----- Brano fornito

È dura essere neri. Siete mai stati neri? Io lo sono stato una volta quando ero povero

L. Holmes

Razzismo e sport sono due parole che non hanno nessun senso vicine: metterle nella stessa frase è una forzatura. Lo sport è condivisione, è unione, il razzismo è tutto il contrario. Ma lo sport è anche la manifestazione più chiara di una società e la nostra è una di quelle in cui le distanze sociali diventano sempre più marcate, in cui l’ignoranza e la paura del prossimo fanno sì che anche una suggestione possa  diventare concreta fino a generare un effetto domino con conseguenze reali e pericolose. È il Teorema di Thomas: “se gli uomini definiscono reali certe situazioni, esse saranno reali nelle loro conseguenze”. Quello che ci fa comunque ben sperare è che esistono da sempre uomini e donne che cercano di cambiare il sistema, che con le loro azioni hanno smascherato la stupidità del razzismo.

----------
----- Record grezzi

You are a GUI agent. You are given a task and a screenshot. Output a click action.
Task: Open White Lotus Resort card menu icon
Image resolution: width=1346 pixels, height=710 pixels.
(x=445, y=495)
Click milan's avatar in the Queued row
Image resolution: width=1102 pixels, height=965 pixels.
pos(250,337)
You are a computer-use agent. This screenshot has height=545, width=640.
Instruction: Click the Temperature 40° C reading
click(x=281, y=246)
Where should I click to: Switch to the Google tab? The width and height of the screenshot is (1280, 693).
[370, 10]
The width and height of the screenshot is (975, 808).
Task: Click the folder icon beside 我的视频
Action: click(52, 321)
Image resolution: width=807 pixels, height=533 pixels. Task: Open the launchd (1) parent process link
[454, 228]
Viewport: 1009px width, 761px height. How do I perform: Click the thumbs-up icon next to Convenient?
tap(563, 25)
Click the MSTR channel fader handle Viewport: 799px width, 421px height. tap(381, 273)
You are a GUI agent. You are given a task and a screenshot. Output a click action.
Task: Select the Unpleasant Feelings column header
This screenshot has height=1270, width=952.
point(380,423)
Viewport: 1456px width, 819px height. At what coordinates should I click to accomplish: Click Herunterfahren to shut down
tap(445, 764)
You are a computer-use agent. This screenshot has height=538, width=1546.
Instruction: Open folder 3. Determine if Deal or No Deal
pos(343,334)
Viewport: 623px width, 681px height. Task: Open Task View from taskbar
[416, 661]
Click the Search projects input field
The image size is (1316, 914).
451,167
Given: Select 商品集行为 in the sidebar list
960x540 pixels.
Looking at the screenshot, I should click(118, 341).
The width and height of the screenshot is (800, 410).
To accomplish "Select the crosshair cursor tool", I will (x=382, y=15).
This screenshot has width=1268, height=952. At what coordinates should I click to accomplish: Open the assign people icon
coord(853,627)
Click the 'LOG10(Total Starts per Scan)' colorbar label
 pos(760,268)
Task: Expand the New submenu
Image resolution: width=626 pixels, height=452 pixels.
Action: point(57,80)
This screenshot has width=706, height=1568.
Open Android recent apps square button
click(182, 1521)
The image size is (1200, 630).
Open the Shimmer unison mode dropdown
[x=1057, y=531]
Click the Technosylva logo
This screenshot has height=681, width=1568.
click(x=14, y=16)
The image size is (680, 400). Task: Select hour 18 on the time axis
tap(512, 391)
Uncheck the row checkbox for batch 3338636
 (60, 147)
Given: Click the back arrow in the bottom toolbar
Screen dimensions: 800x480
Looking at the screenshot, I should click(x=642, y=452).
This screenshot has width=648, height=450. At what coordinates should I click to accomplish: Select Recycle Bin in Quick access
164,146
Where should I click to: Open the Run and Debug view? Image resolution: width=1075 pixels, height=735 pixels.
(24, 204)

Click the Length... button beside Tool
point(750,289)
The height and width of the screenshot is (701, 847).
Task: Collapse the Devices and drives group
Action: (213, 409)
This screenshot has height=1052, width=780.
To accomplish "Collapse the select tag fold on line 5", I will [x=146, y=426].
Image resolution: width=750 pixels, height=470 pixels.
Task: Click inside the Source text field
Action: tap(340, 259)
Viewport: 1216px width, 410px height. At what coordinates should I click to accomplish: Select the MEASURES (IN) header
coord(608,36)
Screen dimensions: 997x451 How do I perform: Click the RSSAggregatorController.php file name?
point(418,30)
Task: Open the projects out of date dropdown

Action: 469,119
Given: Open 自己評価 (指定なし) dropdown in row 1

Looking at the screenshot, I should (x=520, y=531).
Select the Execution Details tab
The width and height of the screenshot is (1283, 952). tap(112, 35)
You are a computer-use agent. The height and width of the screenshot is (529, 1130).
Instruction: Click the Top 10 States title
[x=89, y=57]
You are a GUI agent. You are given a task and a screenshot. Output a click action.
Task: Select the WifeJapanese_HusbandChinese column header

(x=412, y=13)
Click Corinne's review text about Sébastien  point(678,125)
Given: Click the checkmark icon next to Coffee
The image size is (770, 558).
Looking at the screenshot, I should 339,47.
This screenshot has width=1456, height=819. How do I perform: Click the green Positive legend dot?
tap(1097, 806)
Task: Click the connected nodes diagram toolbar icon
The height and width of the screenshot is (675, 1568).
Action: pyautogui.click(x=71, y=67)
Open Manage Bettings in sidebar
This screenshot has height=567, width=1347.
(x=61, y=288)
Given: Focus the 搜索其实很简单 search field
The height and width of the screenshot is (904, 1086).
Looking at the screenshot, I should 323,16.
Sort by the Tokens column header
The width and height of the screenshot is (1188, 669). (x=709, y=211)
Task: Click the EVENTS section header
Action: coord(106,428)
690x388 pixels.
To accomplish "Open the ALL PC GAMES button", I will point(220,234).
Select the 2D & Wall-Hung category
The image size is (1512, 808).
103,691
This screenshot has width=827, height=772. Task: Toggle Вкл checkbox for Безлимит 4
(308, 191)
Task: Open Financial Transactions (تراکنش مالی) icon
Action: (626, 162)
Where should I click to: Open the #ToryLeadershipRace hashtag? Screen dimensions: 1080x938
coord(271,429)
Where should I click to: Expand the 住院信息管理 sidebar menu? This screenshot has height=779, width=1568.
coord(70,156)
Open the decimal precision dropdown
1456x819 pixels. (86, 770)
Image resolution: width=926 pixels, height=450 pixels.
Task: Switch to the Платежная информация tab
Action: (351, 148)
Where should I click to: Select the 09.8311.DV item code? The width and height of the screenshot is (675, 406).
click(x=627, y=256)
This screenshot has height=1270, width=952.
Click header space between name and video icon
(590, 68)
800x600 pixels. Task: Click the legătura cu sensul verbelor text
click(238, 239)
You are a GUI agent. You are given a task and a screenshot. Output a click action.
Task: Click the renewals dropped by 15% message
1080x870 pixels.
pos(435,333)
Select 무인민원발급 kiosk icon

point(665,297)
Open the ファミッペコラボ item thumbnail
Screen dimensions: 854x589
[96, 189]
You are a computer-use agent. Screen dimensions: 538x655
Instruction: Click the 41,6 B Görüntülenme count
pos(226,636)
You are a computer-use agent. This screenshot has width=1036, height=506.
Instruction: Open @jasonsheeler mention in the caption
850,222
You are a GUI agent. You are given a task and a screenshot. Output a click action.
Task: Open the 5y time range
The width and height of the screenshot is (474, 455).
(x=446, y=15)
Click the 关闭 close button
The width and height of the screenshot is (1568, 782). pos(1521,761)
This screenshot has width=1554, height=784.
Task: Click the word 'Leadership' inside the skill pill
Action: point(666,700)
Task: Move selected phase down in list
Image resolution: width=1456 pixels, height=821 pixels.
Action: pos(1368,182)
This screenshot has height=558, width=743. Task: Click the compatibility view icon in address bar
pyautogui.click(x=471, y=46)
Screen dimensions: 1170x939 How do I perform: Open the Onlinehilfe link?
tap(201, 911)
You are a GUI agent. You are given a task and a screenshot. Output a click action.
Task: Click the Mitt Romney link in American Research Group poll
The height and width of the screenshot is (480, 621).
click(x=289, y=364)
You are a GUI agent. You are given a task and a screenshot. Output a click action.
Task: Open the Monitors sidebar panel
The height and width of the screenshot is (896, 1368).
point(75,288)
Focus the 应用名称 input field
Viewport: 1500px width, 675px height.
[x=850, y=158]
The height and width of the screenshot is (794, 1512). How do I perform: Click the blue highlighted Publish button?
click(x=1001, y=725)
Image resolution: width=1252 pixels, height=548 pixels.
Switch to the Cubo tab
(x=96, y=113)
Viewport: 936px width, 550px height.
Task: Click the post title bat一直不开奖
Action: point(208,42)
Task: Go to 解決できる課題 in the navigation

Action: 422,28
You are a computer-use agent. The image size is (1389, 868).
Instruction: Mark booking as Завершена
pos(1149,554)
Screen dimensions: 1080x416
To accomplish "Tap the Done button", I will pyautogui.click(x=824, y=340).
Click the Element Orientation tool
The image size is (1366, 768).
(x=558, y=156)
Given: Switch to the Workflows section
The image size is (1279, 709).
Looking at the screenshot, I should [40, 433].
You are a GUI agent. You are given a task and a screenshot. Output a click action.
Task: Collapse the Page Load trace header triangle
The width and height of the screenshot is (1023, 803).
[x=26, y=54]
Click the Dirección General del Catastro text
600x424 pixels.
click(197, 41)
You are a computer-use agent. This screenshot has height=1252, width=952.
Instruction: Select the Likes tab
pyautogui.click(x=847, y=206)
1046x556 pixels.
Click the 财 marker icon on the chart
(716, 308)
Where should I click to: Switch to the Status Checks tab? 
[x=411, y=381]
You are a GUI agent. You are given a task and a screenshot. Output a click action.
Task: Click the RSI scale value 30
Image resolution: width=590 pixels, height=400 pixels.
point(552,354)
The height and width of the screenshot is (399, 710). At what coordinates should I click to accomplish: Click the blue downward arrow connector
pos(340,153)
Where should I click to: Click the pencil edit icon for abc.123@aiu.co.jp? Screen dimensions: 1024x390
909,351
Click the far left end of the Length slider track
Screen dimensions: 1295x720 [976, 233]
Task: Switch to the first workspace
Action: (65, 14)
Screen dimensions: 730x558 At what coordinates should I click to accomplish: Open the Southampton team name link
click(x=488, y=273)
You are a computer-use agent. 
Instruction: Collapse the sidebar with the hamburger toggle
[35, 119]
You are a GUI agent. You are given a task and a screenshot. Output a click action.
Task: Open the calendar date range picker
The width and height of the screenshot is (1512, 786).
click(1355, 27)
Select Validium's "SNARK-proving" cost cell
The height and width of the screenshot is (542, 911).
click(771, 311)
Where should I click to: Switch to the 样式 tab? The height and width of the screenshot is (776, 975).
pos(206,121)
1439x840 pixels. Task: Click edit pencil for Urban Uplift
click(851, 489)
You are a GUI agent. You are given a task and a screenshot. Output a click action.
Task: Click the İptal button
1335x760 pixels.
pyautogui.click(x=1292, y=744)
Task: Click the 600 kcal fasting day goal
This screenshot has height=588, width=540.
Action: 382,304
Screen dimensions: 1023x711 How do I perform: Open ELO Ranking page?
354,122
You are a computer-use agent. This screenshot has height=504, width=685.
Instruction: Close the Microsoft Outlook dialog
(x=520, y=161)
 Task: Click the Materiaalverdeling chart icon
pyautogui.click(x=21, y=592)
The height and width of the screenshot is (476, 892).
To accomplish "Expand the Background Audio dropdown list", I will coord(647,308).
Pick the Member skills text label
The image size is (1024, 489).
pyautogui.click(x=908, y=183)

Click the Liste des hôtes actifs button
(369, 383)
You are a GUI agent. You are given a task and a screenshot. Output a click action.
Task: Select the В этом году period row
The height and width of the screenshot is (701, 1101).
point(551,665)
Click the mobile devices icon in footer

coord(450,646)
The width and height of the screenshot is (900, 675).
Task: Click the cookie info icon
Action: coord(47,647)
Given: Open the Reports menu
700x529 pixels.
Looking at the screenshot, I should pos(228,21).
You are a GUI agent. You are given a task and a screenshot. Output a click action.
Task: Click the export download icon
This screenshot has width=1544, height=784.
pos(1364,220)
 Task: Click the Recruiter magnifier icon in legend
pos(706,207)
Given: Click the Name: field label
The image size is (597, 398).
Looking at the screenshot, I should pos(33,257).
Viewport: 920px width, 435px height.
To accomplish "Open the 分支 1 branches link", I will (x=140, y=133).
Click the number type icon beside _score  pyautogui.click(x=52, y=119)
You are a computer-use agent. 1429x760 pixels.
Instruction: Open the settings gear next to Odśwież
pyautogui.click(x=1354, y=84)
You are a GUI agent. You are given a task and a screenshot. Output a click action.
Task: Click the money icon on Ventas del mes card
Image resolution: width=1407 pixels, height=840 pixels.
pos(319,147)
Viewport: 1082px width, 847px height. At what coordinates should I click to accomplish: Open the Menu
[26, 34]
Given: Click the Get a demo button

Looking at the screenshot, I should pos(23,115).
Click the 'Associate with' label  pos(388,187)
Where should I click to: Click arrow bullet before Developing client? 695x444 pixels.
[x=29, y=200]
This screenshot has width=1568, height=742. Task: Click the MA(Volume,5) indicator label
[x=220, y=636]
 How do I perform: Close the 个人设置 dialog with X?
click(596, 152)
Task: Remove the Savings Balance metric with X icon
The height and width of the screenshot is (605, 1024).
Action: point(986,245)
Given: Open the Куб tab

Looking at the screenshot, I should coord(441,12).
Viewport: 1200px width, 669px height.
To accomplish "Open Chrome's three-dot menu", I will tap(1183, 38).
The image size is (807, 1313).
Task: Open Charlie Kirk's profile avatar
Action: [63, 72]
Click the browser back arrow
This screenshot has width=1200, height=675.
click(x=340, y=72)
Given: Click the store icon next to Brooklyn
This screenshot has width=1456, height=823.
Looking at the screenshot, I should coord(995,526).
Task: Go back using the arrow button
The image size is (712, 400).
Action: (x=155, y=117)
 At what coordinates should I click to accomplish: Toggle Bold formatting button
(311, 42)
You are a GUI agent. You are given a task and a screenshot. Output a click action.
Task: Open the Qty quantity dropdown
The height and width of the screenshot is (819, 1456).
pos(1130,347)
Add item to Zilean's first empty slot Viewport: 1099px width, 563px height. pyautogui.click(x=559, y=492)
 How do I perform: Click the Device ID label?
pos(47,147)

----------

**Cosa si chiede**
• A. Trascrivi dal brano su razzismo e sport il tratto che va da "È dura essere" fino a "stupidità del razzismo." compreso.
• B. Per ciascuna affermazione indica se concorda con il brano su razzismo e sport, rispondendo sì o no e citando le parole del brano che lo stabiliscono.
(i) Lo sport è condivisione e unione.
(ii) Nella nostra società le distanze sociali si stanno riducendo.
(iii) Esistono da sempre uomini e donne che cercano di cambiare il sistema.
• C. Nel brano su razzismo e sport, che cosa afferma il Teorema di Thomas riguardo alle situazioni che gli uomini definiscono reali?

**Risposte per consegna**
• A.
È dura essere neri. Siete mai stati neri? Io lo sono stato una volta quando ero povero

L. Holmes

Razzismo e sport sono due parole che non hanno nessun senso vicine: metterle nella stessa frase è una forzatura. Lo sport è condivisione, è unione, il razzismo è tutto il contrario. Ma lo sport è anche la manifestazione più chiara di una società e la nostra è una di quelle in cui le distanze sociali diventano sempre più marcate, in cui l’ignoranza e la paura del prossimo fanno sì che anche una suggestione possa  diventare concreta fino a generare un effetto domino con conseguenze reali e pericolose. È il Teorema di Thomas: “se gli uomini definiscono reali certe situazioni, esse saranno reali nelle loro conseguenze”. Quello che ci fa comunque ben sperare è che esistono da sempre uomini e donne che cercano di cambiare il sistema, che con le loro azioni hanno smascherato la stupidità del razzismo.

• B.
(i) Sì: "Lo sport è condivisione, è unione"
(ii) No: "le distanze sociali diventano sempre più marcate"
(iii) Sì: "esistono da sempre uomini e donne che cercano di cambiare il sistema"

• C. Che saranno reali nelle loro conseguenze.